The manufacturer is a long-time customer of Promess, a provider of monitoring and motion systems for various assembly and test applications. When manufacturing transmission cases, it had typically used Promess’ Electro-Mechanical Assembly Press (EMAP) to press a steel ball bearing and seal the cross-drilled hole to prevent any fluid losses.

However, the manufacturer found this method did not work well for its thin-walled transmission case. It caused the housing to crack as well as unacceptable leakage rates and warranty issues.

The EMAP is designed to monitor and precisely control peak force and final position. But an evaluation of its use for the thin-walled case established only distance was controlled because the ball pressing application was programmed by a user to stop at a specific distance. Therefore, the tight tolerances normally used for the dimensions of the ball bearing and the diameter and surface finish of the cross-drilled hole were not followed, leading to cracks and leakage issues.

New Sealing Method Offers Potential Solution

To overcome these issues, the manufacturer chose to use a Betaplug expansion plug from The Lee Company in place of the steel ball bearing. The company describes its Betaplug as a pre-assembled, two-piece tapered expansion plug.
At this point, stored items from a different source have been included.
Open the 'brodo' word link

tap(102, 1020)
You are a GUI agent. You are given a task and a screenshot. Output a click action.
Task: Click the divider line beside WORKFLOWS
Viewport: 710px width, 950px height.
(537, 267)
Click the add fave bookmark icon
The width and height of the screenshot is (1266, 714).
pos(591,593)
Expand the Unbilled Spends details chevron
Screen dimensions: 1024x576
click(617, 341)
It features an inner pin and an outer plug body with lands and grooves which bite into the transmission housing during installation to create a leak-tight seal.

When installed in a matching tapered bore, the Betaplug provides proper sealing. According to The Lee Company, the plug reduces unnecessary expansion and has a predictable boss stress suitable for brittle materials or thin-wall conditions like those of the transmission manufacturer. This is due to the size of the tapered pin on the Betaplug precisely controlling its expansion and making the resulting boss stress predictable, easing installation as well as making it repeatable.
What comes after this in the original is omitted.